- [About this task] Exact copy, no pictures: restate each entry below word for word.

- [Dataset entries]
# # # # # # #

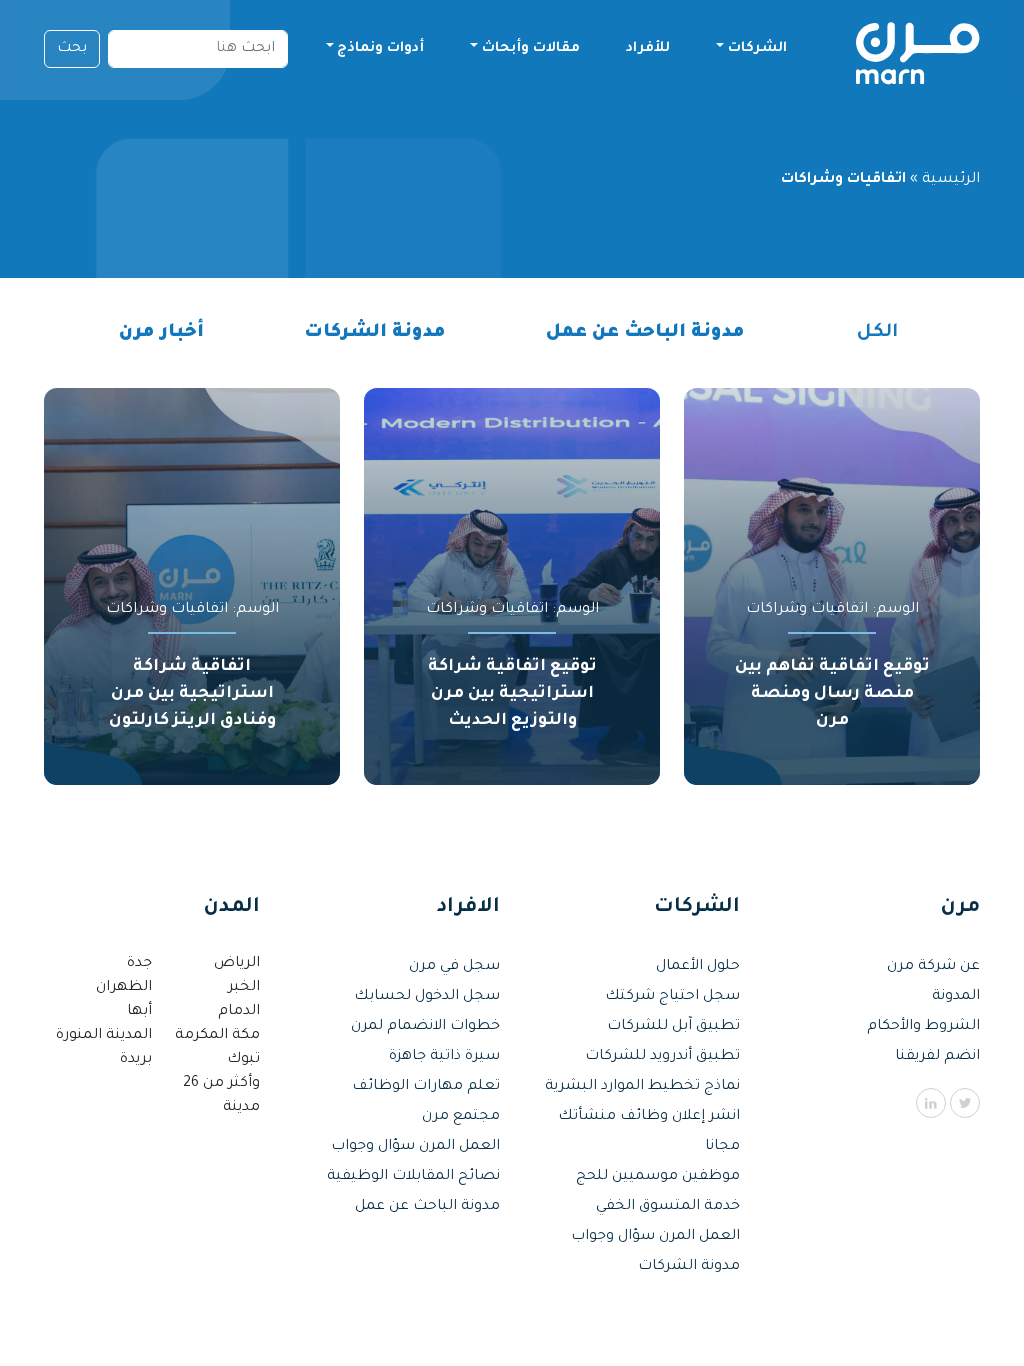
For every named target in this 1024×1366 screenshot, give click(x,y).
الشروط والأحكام (923, 1027)
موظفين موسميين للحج (658, 1177)
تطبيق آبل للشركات (673, 1027)
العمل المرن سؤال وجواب (655, 1237)
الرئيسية (951, 180)
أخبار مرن (161, 333)
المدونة (956, 997)
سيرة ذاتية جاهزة (444, 1057)
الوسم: (832, 610)
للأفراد (648, 48)
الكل (877, 333)
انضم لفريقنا (937, 1057)
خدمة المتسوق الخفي (668, 1207)
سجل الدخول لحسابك (427, 997)
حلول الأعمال (698, 967)
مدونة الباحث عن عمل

# # # # # # #

- [Response for this exercise]
For every named target in this 1024×1366 screenshot, give click(x,y).
الشروط والأحكام (923, 1027)
موظفين موسميين للحج (658, 1177)
تطبيق آبل للشركات (673, 1027)
العمل المرن سؤال وجواب (655, 1237)
الرئيسية (951, 180)
أخبار مرن (161, 333)
المدونة (956, 997)
سيرة ذاتية جاهزة (444, 1057)
الوسم: (832, 610)
للأفراد (648, 48)
الكل (877, 333)
انضم لفريقنا (937, 1057)
خدمة المتسوق الخفي (668, 1207)
سجل الدخول لحسابك (427, 997)
حلول الأعمال (698, 967)
مدونة الباحث عن عمل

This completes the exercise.